**Excerpt:**
GOP’s Downing Wants To Make History As Youngest Bi-Racial Congressman

(April 14) Ryan Downing, who was the last candidate to emerge in the race to succeed Gary Miller as Congressman in the 31st District, is widely seen as the spoiler in the race.
Two years ago, Miller, a Republican whose former 41st  Congressional District in southwestern San Bernardino County, Northeastern Orange County and Southeastern Los Angeles County was redistricted into other districts occupied by fellow Republicans, chose to run in the 31st District, which lies within San Bernardino County and featured a 41 to 33 percent registration advantage favoring the Democratic Party. Despite that, Miller benefited from the open primaries California reinstated that year. Miller found himself competing against one other Republican, Bob Dutton, while the Democrats fielded four candidates – Pet Aguilar, Justin Kim, Rita Ramirez Dean and Renea Wickman. Simple mathematics redounded to his favor as he and Dutton divided the Republican vote two ways, while the slightly larger Democratic vote was divided four ways. Miller and Dutton proved the two top vote-getters in the June primary race and then Miller defeated his fellow Republican in November 2012.
This year, Miller opted not to run again. That brought two Republicans into the race – Lesli Gooch, who was a member of Miller’s staff, and Paul Chabot, who had previously lost out in a narrow race for state assembly in 2010. Republicans were heartened to learn that the Democrats appeared fated to a replay of the series of events that sent a Republican to Washington, D.C. to represent the Democratic-leaning 31st District two years ago. Again, four Democrats – Pete Aguilar, Joe Baca, Eloise Gomez Reyes and Danny Tillman – qualified their candidacies this year. Déjà vu seemed possible, with Gooch and Chabot potentially being able to outpoll their Democratic rivals in June to force a run-off between two members of the GOP in November.

**Provided material:**
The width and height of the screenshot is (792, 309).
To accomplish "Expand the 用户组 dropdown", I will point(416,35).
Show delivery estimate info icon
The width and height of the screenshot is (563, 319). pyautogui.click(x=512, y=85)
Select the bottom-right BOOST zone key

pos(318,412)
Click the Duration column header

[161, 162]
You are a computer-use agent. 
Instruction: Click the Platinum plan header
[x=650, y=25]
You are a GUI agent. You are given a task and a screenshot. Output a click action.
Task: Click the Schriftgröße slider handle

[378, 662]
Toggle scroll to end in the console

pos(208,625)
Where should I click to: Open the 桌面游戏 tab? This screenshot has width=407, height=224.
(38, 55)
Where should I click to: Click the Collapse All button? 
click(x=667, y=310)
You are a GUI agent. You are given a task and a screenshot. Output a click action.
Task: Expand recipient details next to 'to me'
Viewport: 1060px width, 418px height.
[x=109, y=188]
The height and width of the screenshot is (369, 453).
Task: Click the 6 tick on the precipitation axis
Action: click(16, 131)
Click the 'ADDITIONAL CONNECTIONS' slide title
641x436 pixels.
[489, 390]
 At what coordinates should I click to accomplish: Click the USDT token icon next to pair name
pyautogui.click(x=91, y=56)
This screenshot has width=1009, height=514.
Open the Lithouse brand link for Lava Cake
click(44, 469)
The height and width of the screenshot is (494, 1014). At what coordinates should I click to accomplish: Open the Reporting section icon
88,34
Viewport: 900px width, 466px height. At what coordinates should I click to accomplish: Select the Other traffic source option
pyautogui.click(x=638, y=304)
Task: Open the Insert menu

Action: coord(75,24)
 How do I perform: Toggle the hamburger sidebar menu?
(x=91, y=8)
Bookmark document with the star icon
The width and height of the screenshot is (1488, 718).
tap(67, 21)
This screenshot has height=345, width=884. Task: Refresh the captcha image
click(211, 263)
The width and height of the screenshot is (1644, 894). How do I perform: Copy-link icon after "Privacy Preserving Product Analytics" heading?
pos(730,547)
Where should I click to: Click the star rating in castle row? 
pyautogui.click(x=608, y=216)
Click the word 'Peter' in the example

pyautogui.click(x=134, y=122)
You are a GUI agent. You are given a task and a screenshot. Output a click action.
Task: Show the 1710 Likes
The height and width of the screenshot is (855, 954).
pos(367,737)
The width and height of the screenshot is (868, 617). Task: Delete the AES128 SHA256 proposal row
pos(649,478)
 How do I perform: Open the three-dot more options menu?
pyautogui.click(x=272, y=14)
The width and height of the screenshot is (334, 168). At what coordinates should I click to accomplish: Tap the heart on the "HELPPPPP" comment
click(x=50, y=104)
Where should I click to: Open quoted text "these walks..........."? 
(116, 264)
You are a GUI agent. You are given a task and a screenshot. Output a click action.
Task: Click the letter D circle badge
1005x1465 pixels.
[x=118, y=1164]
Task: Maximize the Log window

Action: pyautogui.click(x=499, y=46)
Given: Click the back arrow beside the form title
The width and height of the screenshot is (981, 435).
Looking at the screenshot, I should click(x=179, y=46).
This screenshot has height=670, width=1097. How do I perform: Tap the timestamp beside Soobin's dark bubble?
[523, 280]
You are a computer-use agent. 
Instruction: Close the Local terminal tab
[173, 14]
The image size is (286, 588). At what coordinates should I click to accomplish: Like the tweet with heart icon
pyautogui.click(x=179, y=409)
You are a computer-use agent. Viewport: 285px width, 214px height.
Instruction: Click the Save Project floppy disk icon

**Problem:** Continue the article about the 31st District congressional race, starting after its last sentence.

**Exercise response:**
That hopeful scenario for the Republicans was dealt a setback, however, when Downing, a Republican who lives outside the district, jumped into the race at the last minute.
Downing lives in Whittier, well outside the 31st District, which stretches eastward across San Bernardino County through a large portion of Fontana, Rialto, Colton, San Bernardino and Redlands. Members of Congress, however, need not live in the district they represent but must merely be a resident of the state in which the district is located.
Downing rejected suggestions that he is looking to be a spoiler in the race or was somehow serving as a stalking horse on the part of the Democrats to cripple Chabot and Gooch and harm their elective chances.
Rather, he said, he was earnestly seeking the office out of a sincere desire to reassert basic American principles.
“I want to try to do something by working with my constituents to help reestablish and restore the value of the Constitution,” he said. “We have had our First and Second Amendment rights trampled on. We are losing our right to free speech. Honest citizens are no longer able to carry weapons to protect themselves from criminals. The government is telling people they have to buy health care. Those are all contrary to our constitutional rights.”
As he moved down the list of issues he believes are most germane to the interests of the district voters and residents, Downing sounded like a bona fide Republican. “Changing and improving education, reducing taxation,  and jobcreation is what I stand for,” he said. “The 31st District is stagnating economically. There are no jobs here. To survive, everyone needs to bring in income. People can’t live on a $500 monthly county handout. We need to work to make ourselves competitive. We need to create free market conditions. We need perfect competition, fair competition.”
Downing said his solution to the 31st District’s malaise is “First and foremost we need a representative to go to companies and tell them we will do whatever it takes to have you put your factories in San Bernardino County and locate your warehouses here. Then we should give them incentives in the form of tax breaks to make good on those pledges.”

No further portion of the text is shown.